**About this task:**
Retype, word for word, the line holding "Task: Click the blue number 2 marker" and each line after it down to the end of the data; pictures are not copied.

(Data section Opens)

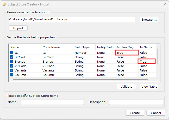
Task: Open Is User Tag value for ID
Action: pos(127,53)
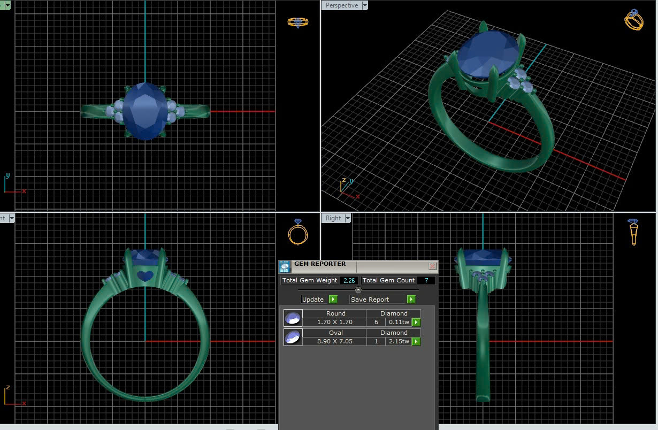Click the Perspective viewport label

[341, 5]
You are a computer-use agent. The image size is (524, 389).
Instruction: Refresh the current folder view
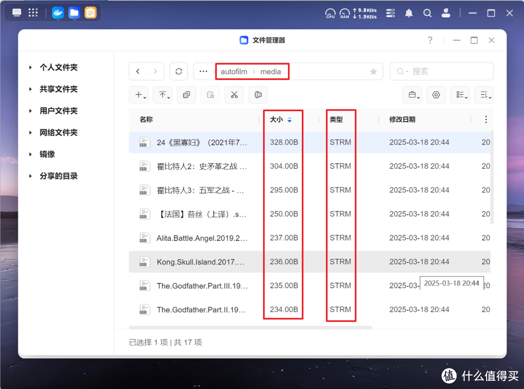point(179,71)
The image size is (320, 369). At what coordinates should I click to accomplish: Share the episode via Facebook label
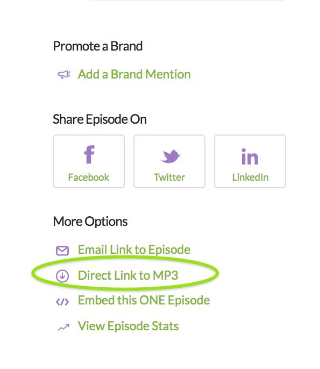click(x=88, y=177)
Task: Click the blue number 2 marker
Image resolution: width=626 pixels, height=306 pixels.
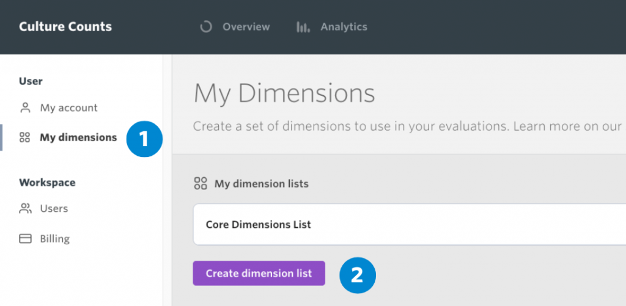Action: click(x=357, y=275)
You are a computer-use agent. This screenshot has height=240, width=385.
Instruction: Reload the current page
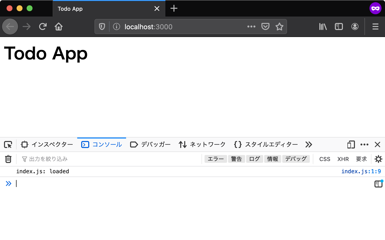43,27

(Data section Closes)

**Result for this task:**
Task: Click the blue number 2 marker
Image resolution: width=626 pixels, height=306 pixels.
Action: click(x=357, y=275)
You are a computer-use agent. This screenshot has height=240, width=385.
Instruction: Reload the current page
43,27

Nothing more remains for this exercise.